The problem - Each record is to be printed again precisely as it reads.

Records supplied -

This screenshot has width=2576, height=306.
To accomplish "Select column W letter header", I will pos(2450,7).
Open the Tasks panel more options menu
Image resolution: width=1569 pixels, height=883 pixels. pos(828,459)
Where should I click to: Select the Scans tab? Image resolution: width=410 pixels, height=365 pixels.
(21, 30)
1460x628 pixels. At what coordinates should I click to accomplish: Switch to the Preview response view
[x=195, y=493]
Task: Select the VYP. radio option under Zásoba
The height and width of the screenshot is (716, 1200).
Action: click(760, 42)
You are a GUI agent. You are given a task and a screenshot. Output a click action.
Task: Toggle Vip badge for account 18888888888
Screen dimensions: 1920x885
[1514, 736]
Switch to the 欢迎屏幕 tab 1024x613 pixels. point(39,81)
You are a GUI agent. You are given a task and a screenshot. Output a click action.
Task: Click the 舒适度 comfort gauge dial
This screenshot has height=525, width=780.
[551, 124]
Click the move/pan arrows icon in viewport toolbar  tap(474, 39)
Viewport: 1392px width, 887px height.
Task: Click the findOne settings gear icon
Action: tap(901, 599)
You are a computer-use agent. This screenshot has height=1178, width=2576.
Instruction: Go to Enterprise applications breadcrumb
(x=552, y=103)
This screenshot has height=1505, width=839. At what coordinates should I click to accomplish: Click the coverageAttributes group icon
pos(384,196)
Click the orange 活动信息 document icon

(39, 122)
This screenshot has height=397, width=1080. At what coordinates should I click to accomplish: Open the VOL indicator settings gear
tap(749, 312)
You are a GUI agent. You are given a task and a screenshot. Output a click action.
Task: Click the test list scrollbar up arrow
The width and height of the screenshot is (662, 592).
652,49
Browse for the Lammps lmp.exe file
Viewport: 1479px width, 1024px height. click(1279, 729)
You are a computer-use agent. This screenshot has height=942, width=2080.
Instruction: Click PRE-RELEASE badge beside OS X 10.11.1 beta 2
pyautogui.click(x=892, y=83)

Reply -
This screenshot has width=2576, height=306.
To accomplish "Select column W letter header", I will pos(2450,7).
Open the Tasks panel more options menu
Image resolution: width=1569 pixels, height=883 pixels. pos(828,459)
Where should I click to: Select the Scans tab? Image resolution: width=410 pixels, height=365 pixels.
(21, 30)
1460x628 pixels. At what coordinates should I click to accomplish: Switch to the Preview response view
[x=195, y=493]
Task: Select the VYP. radio option under Zásoba
The height and width of the screenshot is (716, 1200).
Action: click(760, 42)
You are a GUI agent. You are given a task and a screenshot. Output a click action.
Task: Toggle Vip badge for account 18888888888
Screen dimensions: 1920x885
[1514, 736]
Switch to the 欢迎屏幕 tab 1024x613 pixels. point(39,81)
You are a GUI agent. You are given a task and a screenshot. Output a click action.
Task: Click the 舒适度 comfort gauge dial
This screenshot has height=525, width=780.
[551, 124]
Click the move/pan arrows icon in viewport toolbar  tap(474, 39)
Viewport: 1392px width, 887px height.
Task: Click the findOne settings gear icon
Action: tap(901, 599)
You are a computer-use agent. This screenshot has height=1178, width=2576.
Instruction: Go to Enterprise applications breadcrumb
(x=552, y=103)
This screenshot has height=1505, width=839. At what coordinates should I click to accomplish: Click the coverageAttributes group icon
pos(384,196)
Click the orange 活动信息 document icon

(39, 122)
This screenshot has height=397, width=1080. At what coordinates should I click to accomplish: Open the VOL indicator settings gear
tap(749, 312)
You are a GUI agent. You are given a task and a screenshot. Output a click action.
Task: Click the test list scrollbar up arrow
The width and height of the screenshot is (662, 592).
652,49
Browse for the Lammps lmp.exe file
Viewport: 1479px width, 1024px height. click(1279, 729)
You are a computer-use agent. This screenshot has height=942, width=2080.
Instruction: Click PRE-RELEASE badge beside OS X 10.11.1 beta 2
pyautogui.click(x=892, y=83)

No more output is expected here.